━━ Input records
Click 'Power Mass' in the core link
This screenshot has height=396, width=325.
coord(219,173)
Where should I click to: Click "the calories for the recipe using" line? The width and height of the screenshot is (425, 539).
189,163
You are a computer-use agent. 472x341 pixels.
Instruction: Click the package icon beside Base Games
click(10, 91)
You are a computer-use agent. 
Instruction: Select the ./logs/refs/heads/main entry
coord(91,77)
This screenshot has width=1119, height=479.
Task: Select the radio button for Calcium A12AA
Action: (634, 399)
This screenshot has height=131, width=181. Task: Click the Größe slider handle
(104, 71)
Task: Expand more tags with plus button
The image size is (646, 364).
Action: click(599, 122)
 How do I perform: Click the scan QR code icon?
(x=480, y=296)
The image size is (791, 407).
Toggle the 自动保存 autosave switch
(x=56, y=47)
━━━━
━━ Input records
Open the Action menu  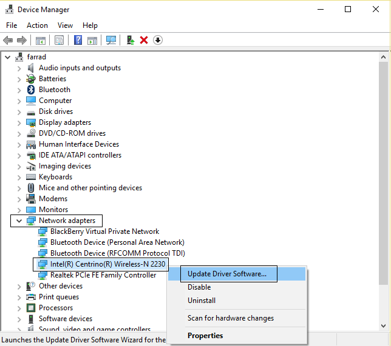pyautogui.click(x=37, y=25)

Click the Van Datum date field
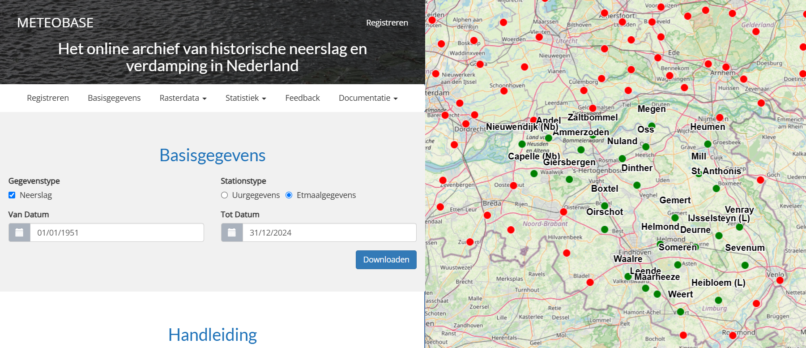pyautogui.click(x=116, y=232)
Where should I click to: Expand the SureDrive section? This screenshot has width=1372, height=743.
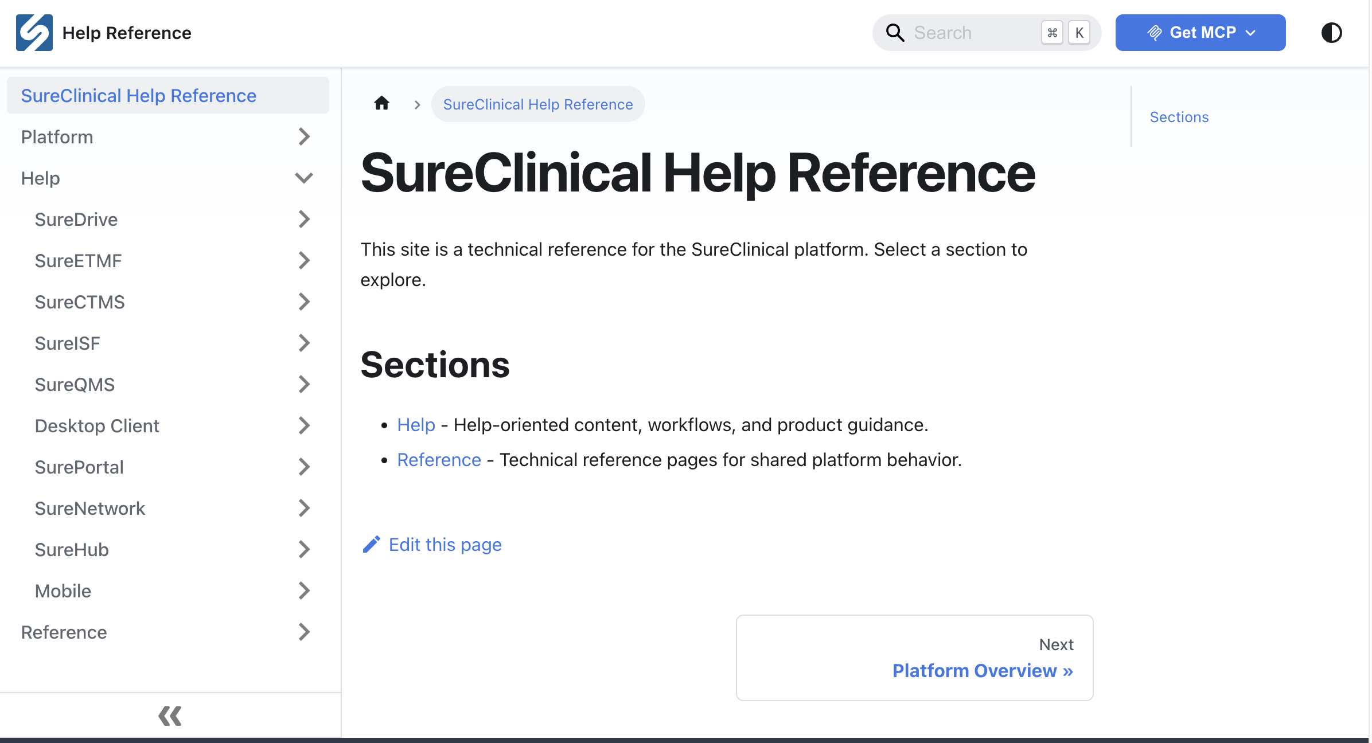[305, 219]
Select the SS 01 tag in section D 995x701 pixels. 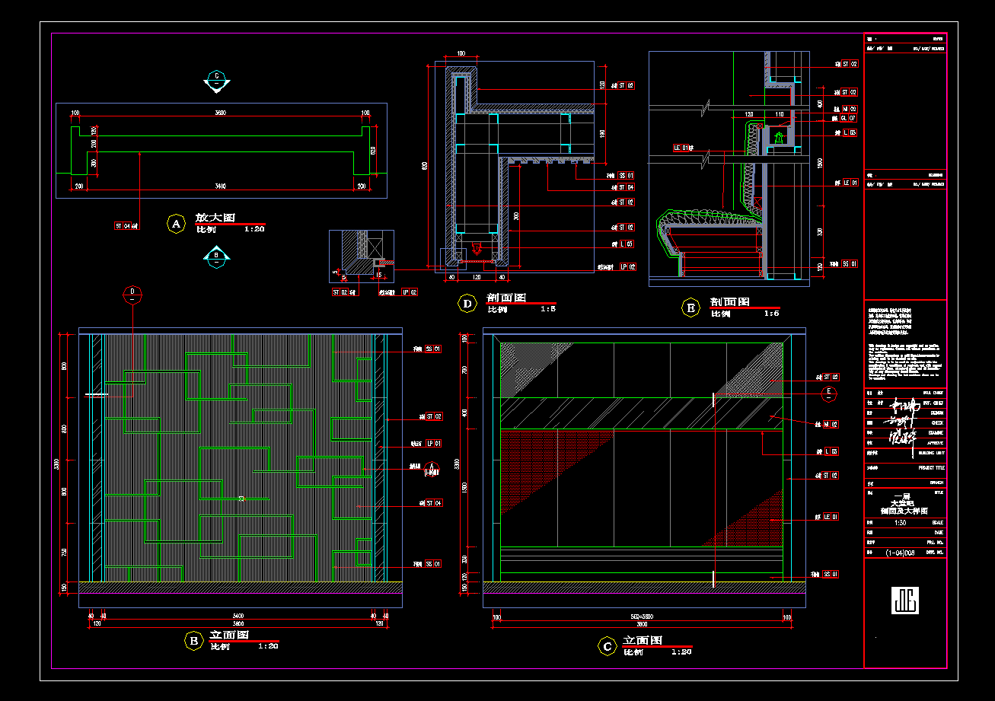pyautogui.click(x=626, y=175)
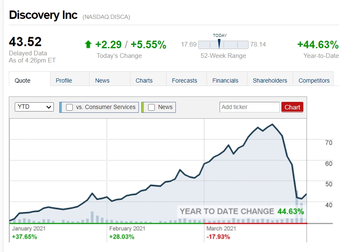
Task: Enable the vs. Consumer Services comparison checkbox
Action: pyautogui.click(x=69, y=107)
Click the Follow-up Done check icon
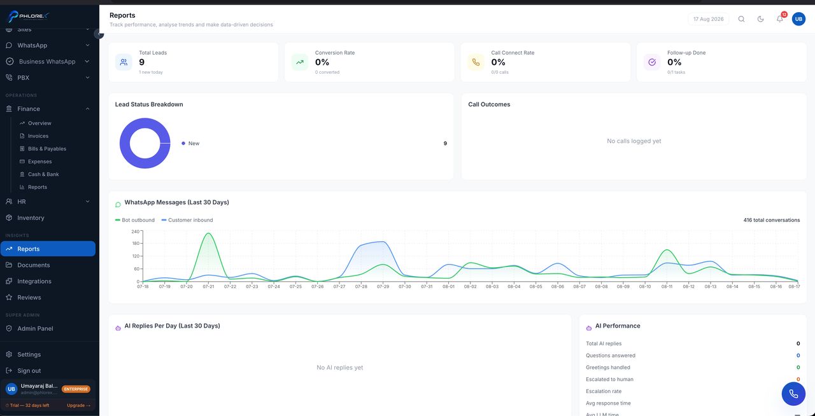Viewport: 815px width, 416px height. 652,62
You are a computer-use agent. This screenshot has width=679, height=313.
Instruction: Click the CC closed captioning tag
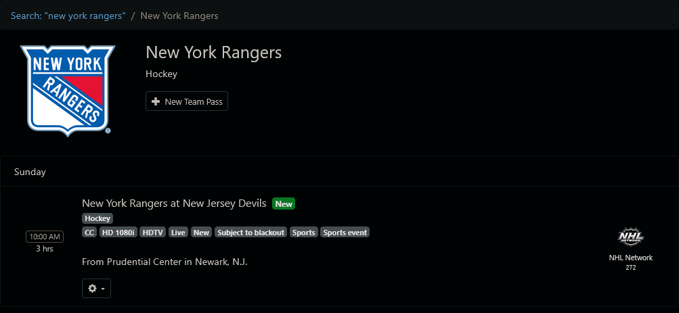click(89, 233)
━━━━
━━ Input records
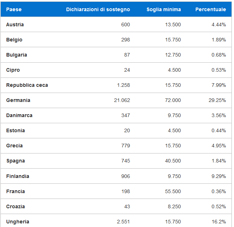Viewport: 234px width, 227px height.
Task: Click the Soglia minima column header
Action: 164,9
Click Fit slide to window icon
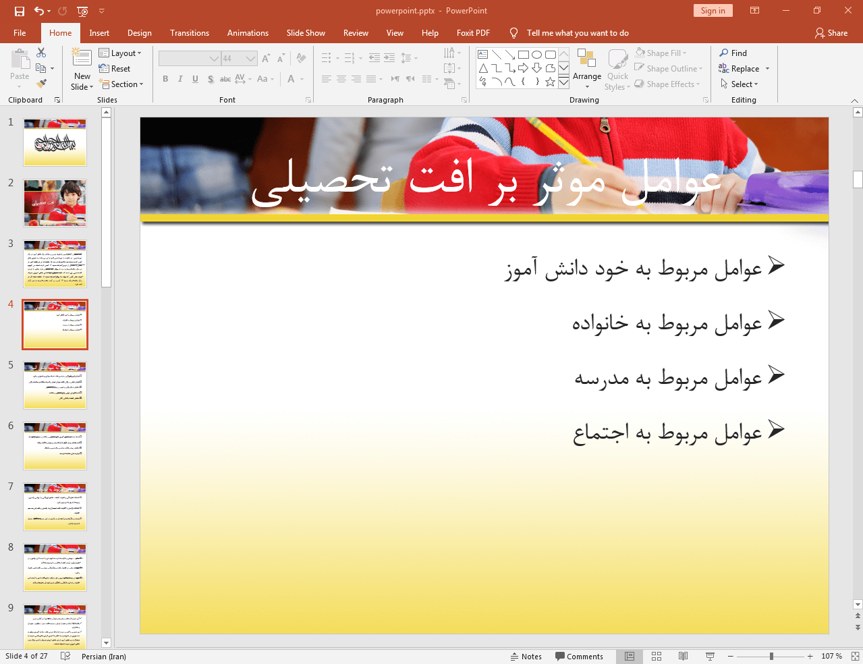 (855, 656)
━━━━
**Activity**. The answer is each line from the entries above in which the word "agent" occurs.

**Exercise output**.
You are a computer-use agent. 472x341 pixels.
You are a computer-use agent. 
You are a computer-use agent. This screenshot has width=679, height=313.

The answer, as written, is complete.